鄙乃里

地域から見た日本古代史

11.越智玉澄の時代と湯釜薬師(2)

 11.越智玉澄の時代と湯釜薬師(2)

 道後温泉には、明治27年に本館が建設されるまで使用されていた湯釜(ゆがま)というものがある。湯釜は大きな石で造られた円筒状の温泉の湧出口のことで、養生湯で使用されていたそうだが、それが本館建設のときに新しく造り替えられたので、今は道後公園湯釜薬師として祀られている。

 その立札の説明によると、この湯釜は日本最古の湯釜で、天平勝宝年間(749~757)に造られたと伝えられているとのことである。先述の「豫州温泉古事記」によると、越智玉澄が道後温泉を発見して開発したのが天平18年(746)の冬になっている。湯釜薬師の説明が正しいとすれば日本最古と称するこの湯釜の年代は、その直後になるが、湯釜のサイズが「豫州温泉古事記」のものと異なっているので、あるいは玉澄の没後にでもさらに大きく造り替えたのかもしれない。

   → 湯釜の説明(松山市オフィシャルサイト)

 ただし、松山市教育委員会が書いているこの説明が正しいとは限らない。なぜなら道後温泉旅館協同組合のHPには、湯釜は「今から約1250年前、奈良時代行基が作成」したと書かれている。これが正しいなら、『続日本紀』には行基菩薩は749年2月2日に遷化したと記されているから、これは天平勝宝元年には当たるが、実際には2月は改元前の天平年間であったし、行基の生存期間中に造られたのなら湯釜も天平年間の製造になるだろう。

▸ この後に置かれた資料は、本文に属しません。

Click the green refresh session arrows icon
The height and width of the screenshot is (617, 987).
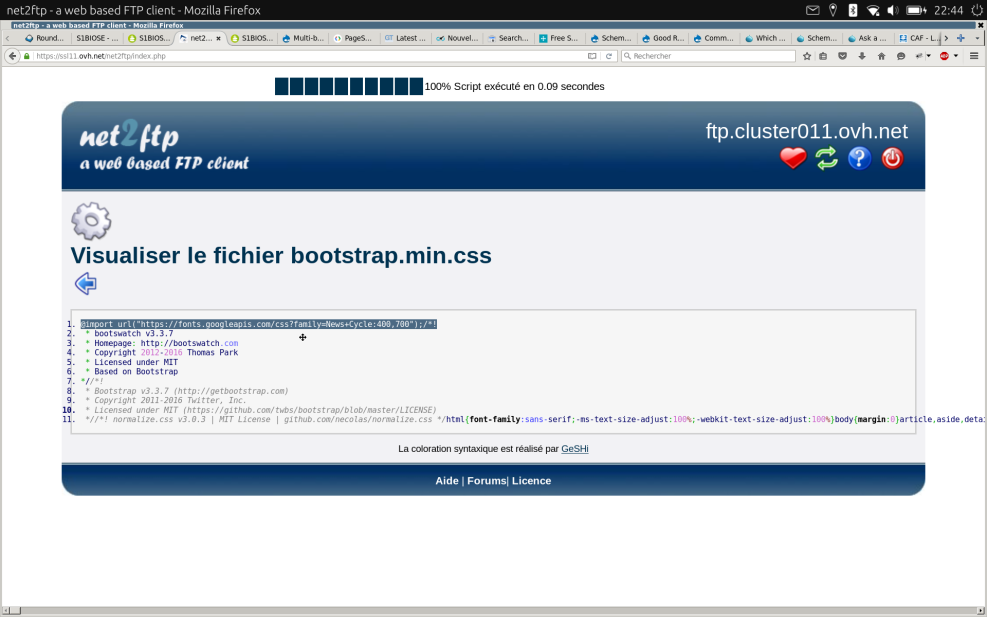[826, 158]
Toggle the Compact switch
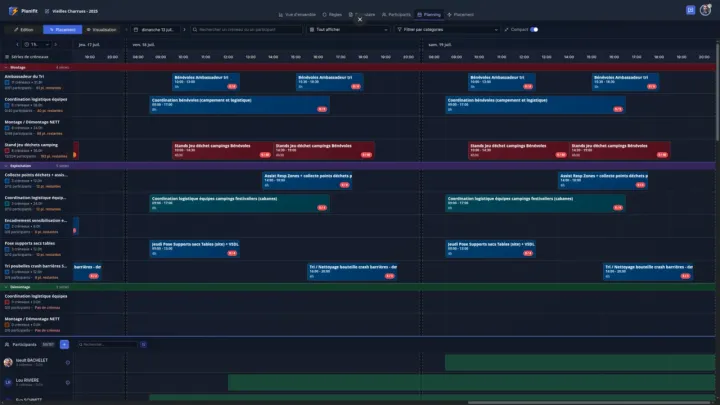This screenshot has width=720, height=405. click(x=534, y=29)
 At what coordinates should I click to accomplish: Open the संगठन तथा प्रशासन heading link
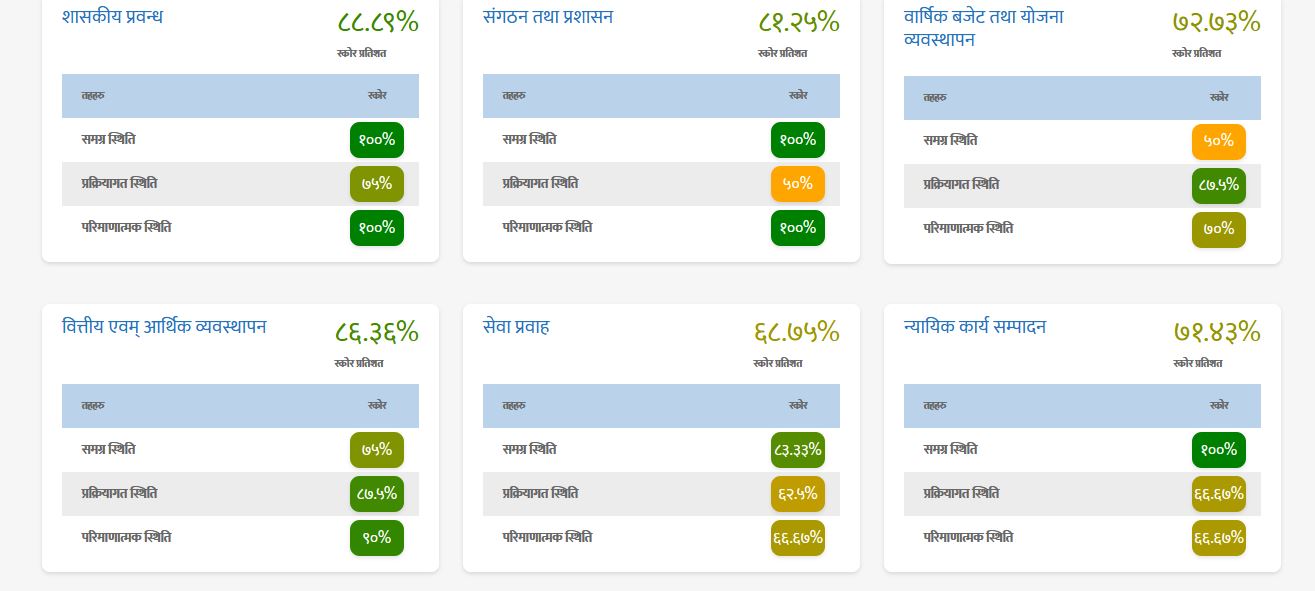(547, 17)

   → 「道後まつり2019」道後温泉旅館協同組合

 それに「予州温泉古事記」には行基が越智玉澄とともに温泉を造ったと記されている。地元に伝えられている玉澄の没年は747年である。そうすると、湯釜の年代はそれ以前でなければならなくなる。つまり、サイズに関しては再検討の必要があるだろうが、この湯釜は玉澄らが造った湯釜の可能性も存在することになる。たとえ湯釜の設置は数年遅れて天平勝宝年間に完成したとしても、その前に玉澄が温泉を発見し、行基と玉澄が協力して温泉を開発していたという事実は確度が高いのである。
  「予州温泉古事記」にも、玉澄が源泉を発見し都へ奏上したので、勅命によって行基が伊予へ来たように書かれている。

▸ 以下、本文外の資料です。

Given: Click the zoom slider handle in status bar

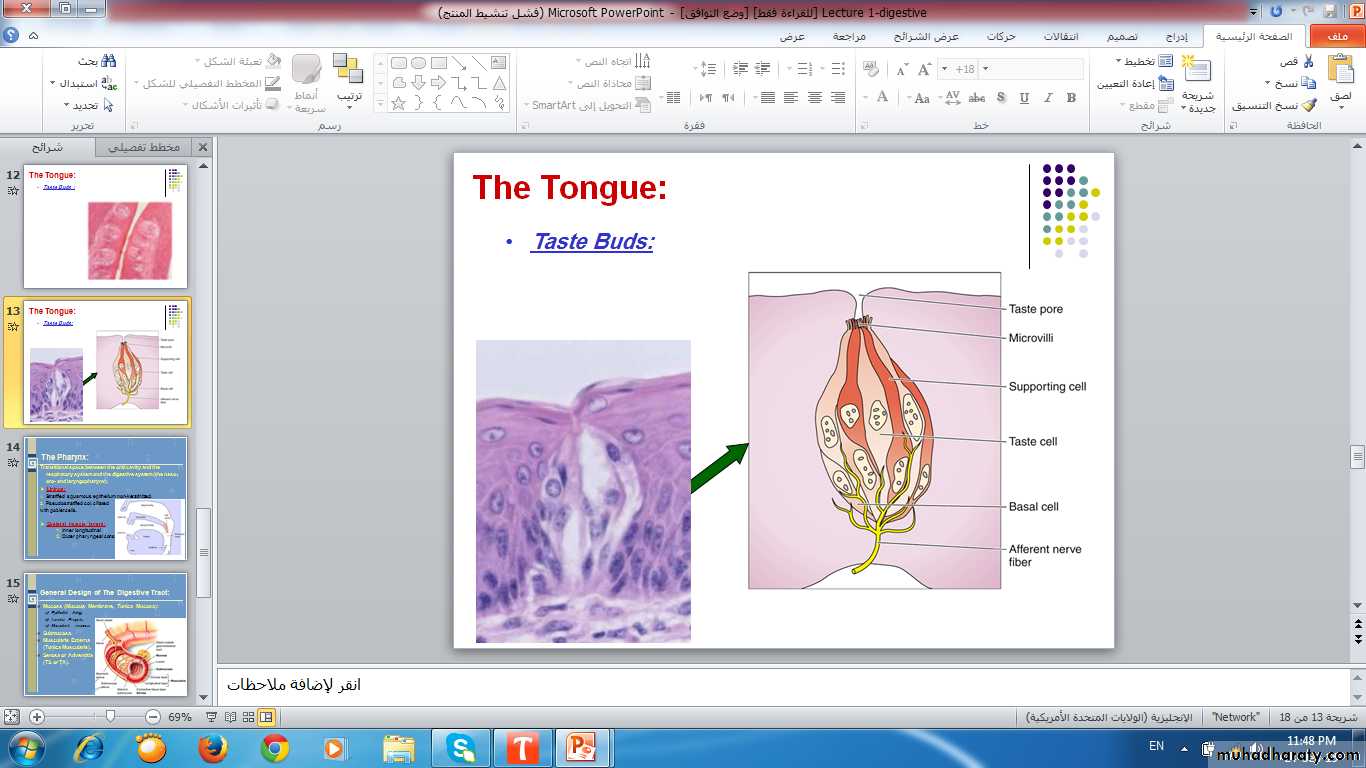Looking at the screenshot, I should (110, 716).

 また、道後温泉の所在する旧温泉郡の郡名はいつから始まるのか正確には分かっていないが、現在のところ、その初出は『法隆寺縁起并流記資材帳』に見える747年になっている。これらの史料を総合的に照合してみると、道後温泉の始まり(発見または開発)が天平18年(746)冬というのは、いずれの年代にも近く、きわめて信頼がおける年代かと思われる。

 

天平17年 745年4月 白鳳の地震に続き天平地震で石湯湮没 (「予州温泉古事記」)
続日本紀』にも 地震の記録。 4~6月は夏。
  *中央構造線活断層地震か?
天平18年 746年冬 越智玉澄が(道後)温泉を発見
(「予州温泉古事記」)
天平19年 747年 越智玉澄没 (地元伝承による)
天平19年 747年

「温泉郡」の郡名初出
(『法隆寺縁起并流記資材帳』)

天平勝宝元年 749年2月 行基和尚遷化 (『続日本紀』)
行基が湯釜を造る。(道後温泉旅館協同組合のHP)
同年間 749~757 湯釜薬師の湯釜制作年代説明
(『松山市史』、松山市教育委員会

 

  「豫州温泉古事記」の内容には具体性があり、古い時代の出来事にもかかわらず、地震の記述や人物の年代についても破綻や矛盾がない。当然のことながら、虚言など弄しても、その人にとって何の益もないわけである。道後温泉の始まりは天平の終わり頃であった可能性は高く、その道後温泉の歴史の中に、古代「伊豫の湯」であった熟田津石湯の伝承が組み込まれてきたものと考えざるを得ないだろう。